Data provided ::
□ □ □ □ □ □ □

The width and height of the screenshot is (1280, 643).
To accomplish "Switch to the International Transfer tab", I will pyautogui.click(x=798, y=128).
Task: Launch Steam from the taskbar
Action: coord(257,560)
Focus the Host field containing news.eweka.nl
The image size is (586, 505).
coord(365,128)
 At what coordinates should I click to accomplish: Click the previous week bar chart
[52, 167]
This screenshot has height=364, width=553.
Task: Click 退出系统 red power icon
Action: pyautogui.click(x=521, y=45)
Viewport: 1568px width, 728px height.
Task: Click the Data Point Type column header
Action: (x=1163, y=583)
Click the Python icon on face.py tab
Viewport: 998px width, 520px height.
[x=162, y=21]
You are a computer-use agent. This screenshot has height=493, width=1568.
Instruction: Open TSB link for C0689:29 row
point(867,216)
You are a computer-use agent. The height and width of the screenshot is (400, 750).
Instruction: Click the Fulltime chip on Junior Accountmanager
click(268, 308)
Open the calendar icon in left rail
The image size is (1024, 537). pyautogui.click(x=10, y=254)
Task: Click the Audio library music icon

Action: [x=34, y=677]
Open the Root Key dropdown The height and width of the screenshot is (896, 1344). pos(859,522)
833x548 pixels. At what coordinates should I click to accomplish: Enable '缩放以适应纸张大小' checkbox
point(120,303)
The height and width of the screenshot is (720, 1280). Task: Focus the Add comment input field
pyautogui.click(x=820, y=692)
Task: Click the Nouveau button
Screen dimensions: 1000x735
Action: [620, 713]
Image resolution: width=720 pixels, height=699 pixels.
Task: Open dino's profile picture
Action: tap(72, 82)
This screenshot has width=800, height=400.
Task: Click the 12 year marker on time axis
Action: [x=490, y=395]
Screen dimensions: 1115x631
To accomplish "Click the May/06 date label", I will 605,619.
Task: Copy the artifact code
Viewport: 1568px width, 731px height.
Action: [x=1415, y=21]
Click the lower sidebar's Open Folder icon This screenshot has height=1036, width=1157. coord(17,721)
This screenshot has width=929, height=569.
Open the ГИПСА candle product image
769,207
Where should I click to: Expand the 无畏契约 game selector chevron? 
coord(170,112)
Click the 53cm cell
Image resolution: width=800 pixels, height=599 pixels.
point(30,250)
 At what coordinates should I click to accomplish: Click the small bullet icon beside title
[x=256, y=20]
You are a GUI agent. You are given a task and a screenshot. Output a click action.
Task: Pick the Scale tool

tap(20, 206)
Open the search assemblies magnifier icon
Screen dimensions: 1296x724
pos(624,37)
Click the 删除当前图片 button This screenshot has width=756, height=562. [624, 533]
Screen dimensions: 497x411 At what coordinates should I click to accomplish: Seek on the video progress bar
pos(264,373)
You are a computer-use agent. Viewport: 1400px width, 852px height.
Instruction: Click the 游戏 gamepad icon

□ □ □ □ □ □ □

Directions ::
Give back, exactly and with nothing added, the lines from the line containing "Screen dimensions: 497x411" through the final line of the records above, both of them included.

Output of the exercise ::
Screen dimensions: 497x411 At what coordinates should I click to accomplish: Seek on the video progress bar
pos(264,373)
You are a computer-use agent. Viewport: 1400px width, 852px height.
Instruction: Click the 游戏 gamepad icon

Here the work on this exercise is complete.